Lycéens n’avez-vous jamais fait la même expérience que moi ? À la veille de l’examen ou de l’interrogation écrite, je rédigeais nerveusement de multiples « antisèches », sur des supports minuscules destinés à être soustraits aux regards des enseignants. Le jour dit, les antisèches ne sortaient pas de leur cachette : je passais mon épreuve et me rendais compte que la rédaction des antisèches avait suffi à me faire mémoriser leur contenu...

Marieke Longcamp et Yannick Wamain, déjà cités, nous apprennent ainsi que « lorsqu’un Japonais rencontre un caractère particulier dont il a oublié le sens (parmi les centaines qu’il lit et écrit) [...] il utilise le Ku-sho, c’est-à-dire qu’il trace en l’air les traits constitutifs du caractère dans l’ordre approprié. » Le tracé, dans l’ordre de son apprentissage, permet de réactiver la mémoire kinesthésique et de retrouver le sens oublié.

Ces deux exemples illustrent bien l’importance de la mémoire kinesthésique et le rôle de l’écriture manuscrite dans la mémorisation.

Écriture et langage écrit

Les enfants qui effectuent des activités de copie sans avoir assimilé le lien lecture / écriture et sans avoir stocké les schémas moteurs nécessaires à l’exécution des graphèmes ne passent pas par le système linguistique et peuvent copier des mots comme ils reproduiraient des formes aléatoires. On voit alors bien souvent apparaître des oublis de lettres, de mots, de segments de phrases... L’écriture n’étant pas prise pour ce qu’elle est, à savoir du langage silencieux, mais pour ce qu’elle n’est pas, à savoir une succession de tracés, ce type de copie n’aide en rien à la mémorisation de la leçon.

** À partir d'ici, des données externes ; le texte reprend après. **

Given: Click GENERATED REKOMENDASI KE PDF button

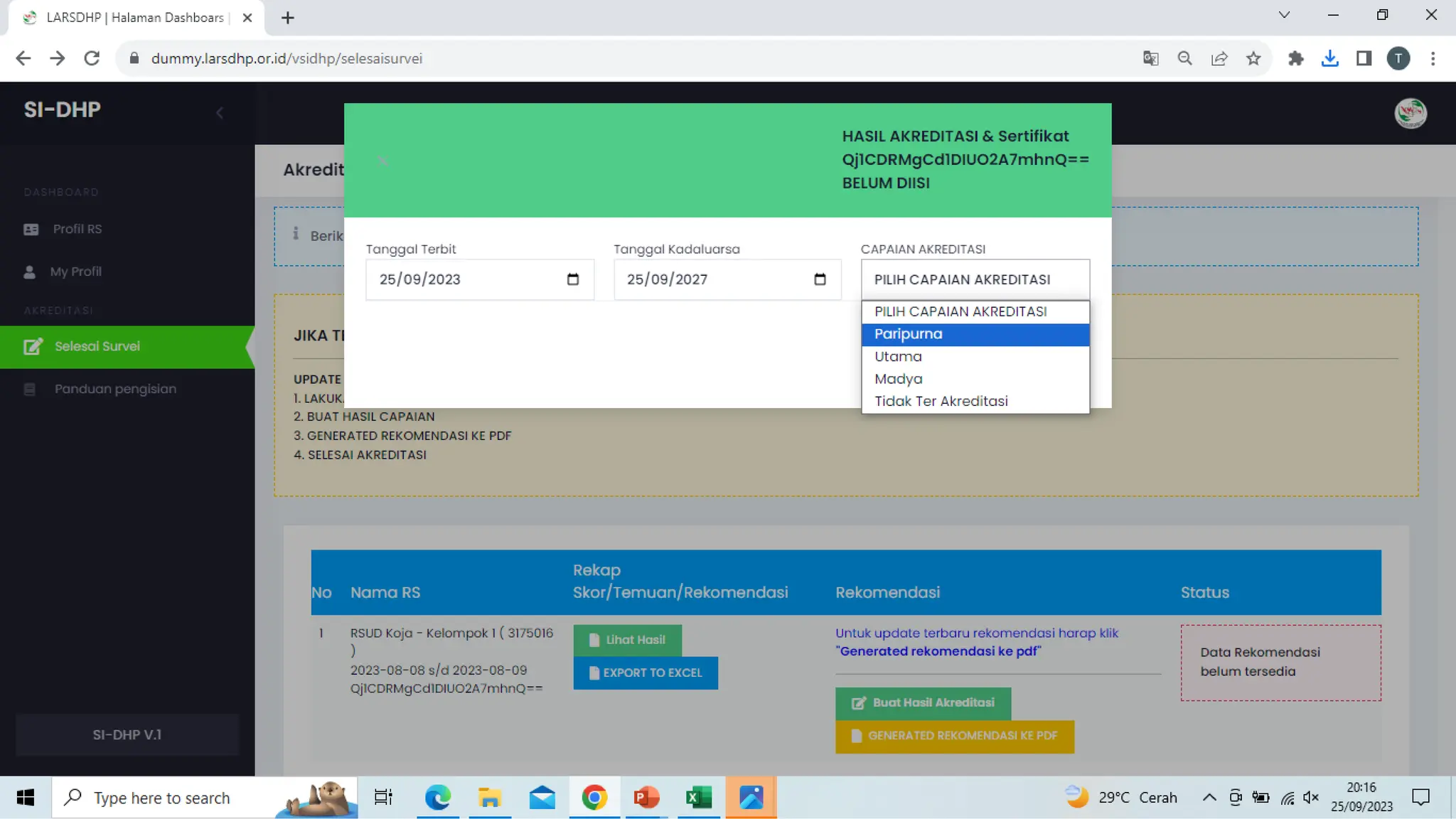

Pour que l’écriture soit véritablement efficace, il faut à tout prix lier l’apprentissage de la lecture et celui de l’écriture4 et inciter les enfants à oraliser ce qu’ils écrivent au fur et à mesure qu’ils tracent les lettres. Pour que cela soit possible, il faut bien entendu avoir automatisé le tracé, car si l’élève doit en même temps verbaliser le tracé et subvocaliser les mots qu’ils écrit, il est clairement en double tâche.

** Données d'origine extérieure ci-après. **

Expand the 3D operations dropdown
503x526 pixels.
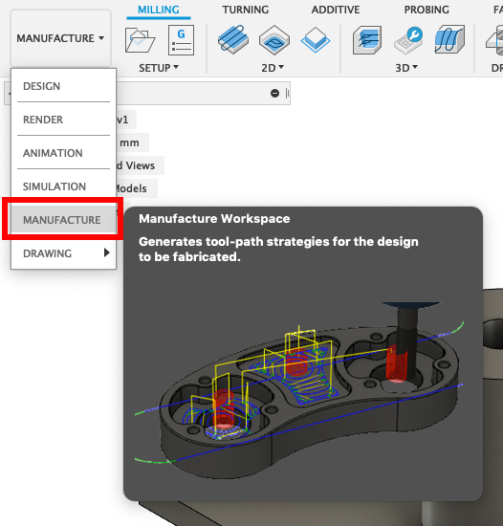406,68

D'un point de vue psychologique, l'accès à la lecture passe par l'accès au symbolisme : l'enfant comprend que l'ensemble des signes écrits représente un mot qui a un sens. Le geste d'écriture matérialise cet encodage symbolique, rendant la procédure moins abstraite. Écrire suppose le passage d'un principe de plaisir (facilité, immédiateté de l'oral) à un principe de réalité (résultat différé, effort, difficulté). L'apprentissage de l'écriture participe donc à la maturation de l'enfant et lui permet d'apprendre à surmonter cette difficulté, pour accéder à une réussite de niveau supérieur. La fierté de l'enfant sera à la hauteur de l'obstacle vaincu !

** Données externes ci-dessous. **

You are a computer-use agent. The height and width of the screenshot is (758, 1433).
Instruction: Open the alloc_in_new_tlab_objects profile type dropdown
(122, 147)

Le rythme du langage écrit n’étant pas le même que celui du langage oral, la durée du tracé des lettres permet également de prendre le temps de rédiger une phrase correcte. Le français écrit est assez éloigné du français parlé et l’apprentissage des codes de l’écrit est lié au geste formateur des mots.

On remarque ainsi que l’utilisation des claviers, par son immédiateté et son aspect immatériel, favorise l’abus d’abréviations, les phrases grammaticalement incorrectes, les fautes d’orthographe. L’instantanéité des corrections incite à retoucher fréquemment son texte sans forcément prendre le temps de le relire dans son ensemble, créant bien souvent des aberrations.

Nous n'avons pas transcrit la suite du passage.